WRITTEN REQUEST:
Please copy the items below, replacing the phrase "coordinate pair" with "point" everywhere it occurs and leaving everything else unchanged.
-- START SUPPLIED MATERIAL --
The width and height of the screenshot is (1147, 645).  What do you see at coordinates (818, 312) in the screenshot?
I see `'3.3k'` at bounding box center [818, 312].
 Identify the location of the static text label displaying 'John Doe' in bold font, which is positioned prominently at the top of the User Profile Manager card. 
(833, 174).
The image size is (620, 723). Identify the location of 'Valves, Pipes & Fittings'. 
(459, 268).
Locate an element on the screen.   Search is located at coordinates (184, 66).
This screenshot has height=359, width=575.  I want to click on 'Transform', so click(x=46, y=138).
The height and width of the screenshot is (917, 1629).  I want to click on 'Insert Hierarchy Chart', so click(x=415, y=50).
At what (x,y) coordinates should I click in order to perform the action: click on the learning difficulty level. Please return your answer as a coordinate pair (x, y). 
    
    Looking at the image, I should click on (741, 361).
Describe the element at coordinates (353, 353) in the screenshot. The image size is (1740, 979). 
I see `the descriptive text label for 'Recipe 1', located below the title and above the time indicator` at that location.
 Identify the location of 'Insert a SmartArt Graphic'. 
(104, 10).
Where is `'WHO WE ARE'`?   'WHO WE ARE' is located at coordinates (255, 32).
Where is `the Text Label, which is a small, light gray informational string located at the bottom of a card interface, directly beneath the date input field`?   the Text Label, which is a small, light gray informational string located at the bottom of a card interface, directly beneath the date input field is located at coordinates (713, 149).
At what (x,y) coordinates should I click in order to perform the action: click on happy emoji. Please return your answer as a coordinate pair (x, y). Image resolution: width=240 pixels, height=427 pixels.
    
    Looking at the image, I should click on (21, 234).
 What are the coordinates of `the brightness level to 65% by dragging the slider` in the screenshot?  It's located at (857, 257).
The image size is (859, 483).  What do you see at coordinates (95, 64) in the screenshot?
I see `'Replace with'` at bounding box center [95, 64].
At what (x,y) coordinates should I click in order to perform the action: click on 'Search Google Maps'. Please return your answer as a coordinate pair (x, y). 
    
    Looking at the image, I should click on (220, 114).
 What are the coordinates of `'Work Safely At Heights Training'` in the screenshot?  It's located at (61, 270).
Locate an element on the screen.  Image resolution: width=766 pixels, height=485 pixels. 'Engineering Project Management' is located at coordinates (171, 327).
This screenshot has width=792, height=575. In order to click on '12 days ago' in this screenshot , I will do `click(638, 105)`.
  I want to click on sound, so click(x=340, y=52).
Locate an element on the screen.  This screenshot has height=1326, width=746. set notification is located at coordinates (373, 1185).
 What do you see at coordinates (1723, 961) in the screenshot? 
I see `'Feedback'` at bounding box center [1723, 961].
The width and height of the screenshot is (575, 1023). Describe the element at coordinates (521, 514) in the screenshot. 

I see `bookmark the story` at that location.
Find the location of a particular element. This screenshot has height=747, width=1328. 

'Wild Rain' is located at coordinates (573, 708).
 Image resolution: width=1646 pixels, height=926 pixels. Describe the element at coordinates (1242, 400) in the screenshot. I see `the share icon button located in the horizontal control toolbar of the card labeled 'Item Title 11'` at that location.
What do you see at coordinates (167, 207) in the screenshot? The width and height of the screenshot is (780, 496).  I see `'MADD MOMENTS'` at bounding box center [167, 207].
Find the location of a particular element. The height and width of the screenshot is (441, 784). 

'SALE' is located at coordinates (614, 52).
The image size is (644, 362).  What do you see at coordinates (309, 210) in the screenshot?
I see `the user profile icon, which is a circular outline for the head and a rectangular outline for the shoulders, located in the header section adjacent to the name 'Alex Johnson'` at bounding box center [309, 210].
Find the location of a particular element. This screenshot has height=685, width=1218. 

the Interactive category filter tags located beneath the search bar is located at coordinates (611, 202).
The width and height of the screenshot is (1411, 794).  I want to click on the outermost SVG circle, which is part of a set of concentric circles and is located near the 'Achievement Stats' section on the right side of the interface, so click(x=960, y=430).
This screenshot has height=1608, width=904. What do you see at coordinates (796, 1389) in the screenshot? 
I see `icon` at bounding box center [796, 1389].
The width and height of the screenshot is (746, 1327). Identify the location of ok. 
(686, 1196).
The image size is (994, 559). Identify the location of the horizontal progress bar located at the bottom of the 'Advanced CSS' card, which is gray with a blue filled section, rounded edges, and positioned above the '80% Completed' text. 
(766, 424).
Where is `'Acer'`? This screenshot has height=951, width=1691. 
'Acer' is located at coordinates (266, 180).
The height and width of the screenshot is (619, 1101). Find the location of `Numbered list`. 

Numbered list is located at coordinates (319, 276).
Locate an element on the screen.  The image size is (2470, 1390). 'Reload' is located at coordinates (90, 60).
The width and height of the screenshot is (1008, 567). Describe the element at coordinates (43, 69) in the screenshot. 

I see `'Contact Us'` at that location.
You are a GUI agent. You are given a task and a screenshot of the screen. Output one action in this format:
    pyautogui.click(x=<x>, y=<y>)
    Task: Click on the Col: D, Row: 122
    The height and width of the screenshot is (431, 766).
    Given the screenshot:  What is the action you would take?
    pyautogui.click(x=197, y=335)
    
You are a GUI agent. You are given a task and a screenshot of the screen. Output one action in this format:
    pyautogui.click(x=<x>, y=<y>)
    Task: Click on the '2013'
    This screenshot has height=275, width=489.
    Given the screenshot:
-- END SUPPLIED MATERIAL --
ANSWER FOR THIS EXERCISE:
The width and height of the screenshot is (1147, 645).  What do you see at coordinates (818, 312) in the screenshot?
I see `'3.3k'` at bounding box center [818, 312].
 Identify the location of the static text label displaying 'John Doe' in bold font, which is positioned prominently at the top of the User Profile Manager card. 
(833, 174).
The image size is (620, 723). Identify the location of 'Valves, Pipes & Fittings'. 
(459, 268).
Locate an element on the screen.   Search is located at coordinates (184, 66).
This screenshot has height=359, width=575.  I want to click on 'Transform', so click(x=46, y=138).
The height and width of the screenshot is (917, 1629).  I want to click on 'Insert Hierarchy Chart', so click(x=415, y=50).
At what (x,y) coordinates should I click in order to perform the action: click on the learning difficulty level. Please return your answer as a point (x, y). 
    
    Looking at the image, I should click on (741, 361).
Describe the element at coordinates (353, 353) in the screenshot. The image size is (1740, 979). 
I see `the descriptive text label for 'Recipe 1', located below the title and above the time indicator` at that location.
 Identify the location of 'Insert a SmartArt Graphic'. 
(104, 10).
Where is `'WHO WE ARE'`?   'WHO WE ARE' is located at coordinates (255, 32).
Where is `the Text Label, which is a small, light gray informational string located at the bottom of a card interface, directly beneath the date input field`?   the Text Label, which is a small, light gray informational string located at the bottom of a card interface, directly beneath the date input field is located at coordinates (713, 149).
At what (x,y) coordinates should I click in order to perform the action: click on happy emoji. Please return your answer as a point (x, y). Image resolution: width=240 pixels, height=427 pixels.
    
    Looking at the image, I should click on (21, 234).
 What are the coordinates of `the brightness level to 65% by dragging the slider` in the screenshot?  It's located at (857, 257).
The image size is (859, 483).  What do you see at coordinates (95, 64) in the screenshot?
I see `'Replace with'` at bounding box center [95, 64].
At what (x,y) coordinates should I click in order to perform the action: click on 'Search Google Maps'. Please return your answer as a point (x, y). 
    
    Looking at the image, I should click on (220, 114).
 What are the coordinates of `'Work Safely At Heights Training'` in the screenshot?  It's located at (61, 270).
Locate an element on the screen.  Image resolution: width=766 pixels, height=485 pixels. 'Engineering Project Management' is located at coordinates (171, 327).
This screenshot has width=792, height=575. In order to click on '12 days ago' in this screenshot , I will do `click(638, 105)`.
  I want to click on sound, so click(x=340, y=52).
Locate an element on the screen.  This screenshot has height=1326, width=746. set notification is located at coordinates (373, 1185).
 What do you see at coordinates (1723, 961) in the screenshot? 
I see `'Feedback'` at bounding box center [1723, 961].
The width and height of the screenshot is (575, 1023). Describe the element at coordinates (521, 514) in the screenshot. 

I see `bookmark the story` at that location.
Find the location of a particular element. This screenshot has height=747, width=1328. 

'Wild Rain' is located at coordinates (573, 708).
 Image resolution: width=1646 pixels, height=926 pixels. Describe the element at coordinates (1242, 400) in the screenshot. I see `the share icon button located in the horizontal control toolbar of the card labeled 'Item Title 11'` at that location.
What do you see at coordinates (167, 207) in the screenshot? The width and height of the screenshot is (780, 496).  I see `'MADD MOMENTS'` at bounding box center [167, 207].
Find the location of a particular element. The height and width of the screenshot is (441, 784). 

'SALE' is located at coordinates (614, 52).
The image size is (644, 362).  What do you see at coordinates (309, 210) in the screenshot?
I see `the user profile icon, which is a circular outline for the head and a rectangular outline for the shoulders, located in the header section adjacent to the name 'Alex Johnson'` at bounding box center [309, 210].
Find the location of a particular element. This screenshot has height=685, width=1218. 

the Interactive category filter tags located beneath the search bar is located at coordinates (611, 202).
The width and height of the screenshot is (1411, 794).  I want to click on the outermost SVG circle, which is part of a set of concentric circles and is located near the 'Achievement Stats' section on the right side of the interface, so click(x=960, y=430).
This screenshot has height=1608, width=904. What do you see at coordinates (796, 1389) in the screenshot? 
I see `icon` at bounding box center [796, 1389].
The width and height of the screenshot is (746, 1327). Identify the location of ok. 
(686, 1196).
The image size is (994, 559). Identify the location of the horizontal progress bar located at the bottom of the 'Advanced CSS' card, which is gray with a blue filled section, rounded edges, and positioned above the '80% Completed' text. 
(766, 424).
Where is `'Acer'`? This screenshot has height=951, width=1691. 
'Acer' is located at coordinates (266, 180).
The height and width of the screenshot is (619, 1101). Find the location of `Numbered list`. 

Numbered list is located at coordinates (319, 276).
Locate an element on the screen.  The image size is (2470, 1390). 'Reload' is located at coordinates (90, 60).
The width and height of the screenshot is (1008, 567). Describe the element at coordinates (43, 69) in the screenshot. 

I see `'Contact Us'` at that location.
You are a GUI agent. You are given a task and a screenshot of the screen. Output one action in this format:
    pyautogui.click(x=<x>, y=<y>)
    Task: Click on the Col: D, Row: 122
    The height and width of the screenshot is (431, 766).
    Given the screenshot:  What is the action you would take?
    pyautogui.click(x=197, y=335)
    
You are a GUI agent. You are given a task and a screenshot of the screen. Output one action in this format:
    pyautogui.click(x=<x>, y=<y>)
    Task: Click on the '2013'
    This screenshot has height=275, width=489.
    Given the screenshot:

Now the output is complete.